Next, I changed the scenario – “what if you were the owner of the burger joint?  What would you do then?”  He thought for a while, then he said “I’d probably get out a calculator and start taking orders.  I’d probably run out and get a grill and start cooking burgers on it.”

Then I asked him “what if your job hunt was just like this?”  Big difference in perspective!

Here are some signs of an employee mentality:

  1. an employee has “rights” (something someone else owes him just because he has the job).
  2. an employee does the least amount necessary to do his/her job.
  3. an employee is concerned with the success of the business only to the extent that it effects him/her.
  4. an employee focuses on busyness, not results.

There is a sort of comfort living in the employee mentality.   There is (seeming) security in the monthly paycheck.  If things don’t go well, you can always blame it on someone else without much difficulty – the boss, a co-worker, a company policy, etc.  Most of all, you can keep dreaming that you can do a better job than your boss or build a better company if you wanted to – it’s easy to dream and judge from the bleachers.  But this attitude didn’t get me very far in life!

The bad news is that it is not easy to make a shift from an employee attitude to an owner mentality.  The good news is that it gets results, and that feels really, really good!

So what does this have to do with getting work in the claims industry?  Everything!  Taking an ownership attitude toward the results in your adjusting career means taking an ownership role in getting into the claims business.  This definitely means getting the training you need, but also means going out there and making it happen regarding getting claims work.  Sending out a few resumes and waiting is not ownership!  Once you are trained and licensed, it’s time to think outside the box and set yourself apart from the crowd.  It’s time to let yourself shine and use creativity to do it.

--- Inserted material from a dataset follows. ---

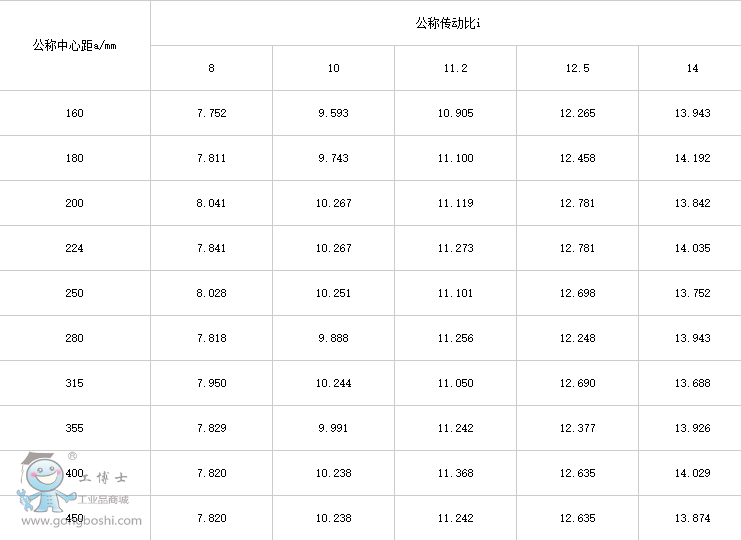Click the 8.041 value cell
This screenshot has width=741, height=540.
(211, 203)
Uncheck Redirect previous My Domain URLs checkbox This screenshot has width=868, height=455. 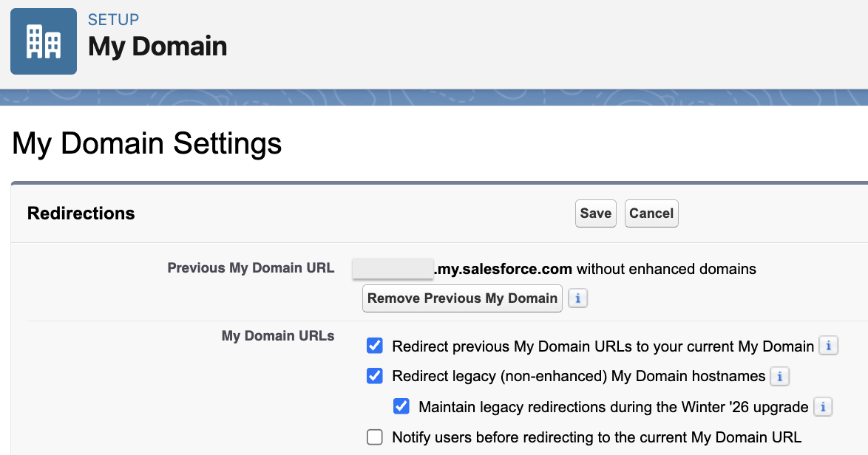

For example, I once wanted a job at the trendiest juice bar in Seattle, where I was living at the time.  I knew the competition was intense for a position at this joint.  I decided to skip the traditional resume, because I knew I’d be just another in a huge stack.  Instead, I took a whole day cutting up magazines and photographs to make a collage – of me, serving juice in a jungle of fruit!  I got called the very next day with a job offer (I’m not joking).

Another example – just yesterday I was talking to a past student.  He was already working on his employment strategy (do you have one?) before he finished his Xactimate training.  He was contacting potential employers from class.  He targeted a number of companies that he wanted to work for and decided that he wanted to offer to do his first 10 claims for free.  If they didn’t like his work, no harm done – they could give the claims to another adjuster.  If they did, they could pay him for those claims and give him more on top of that.  It worked!  When I talked to him yesterday, he was calling me from his office – he’s CAT manager for a national independent adjusting company.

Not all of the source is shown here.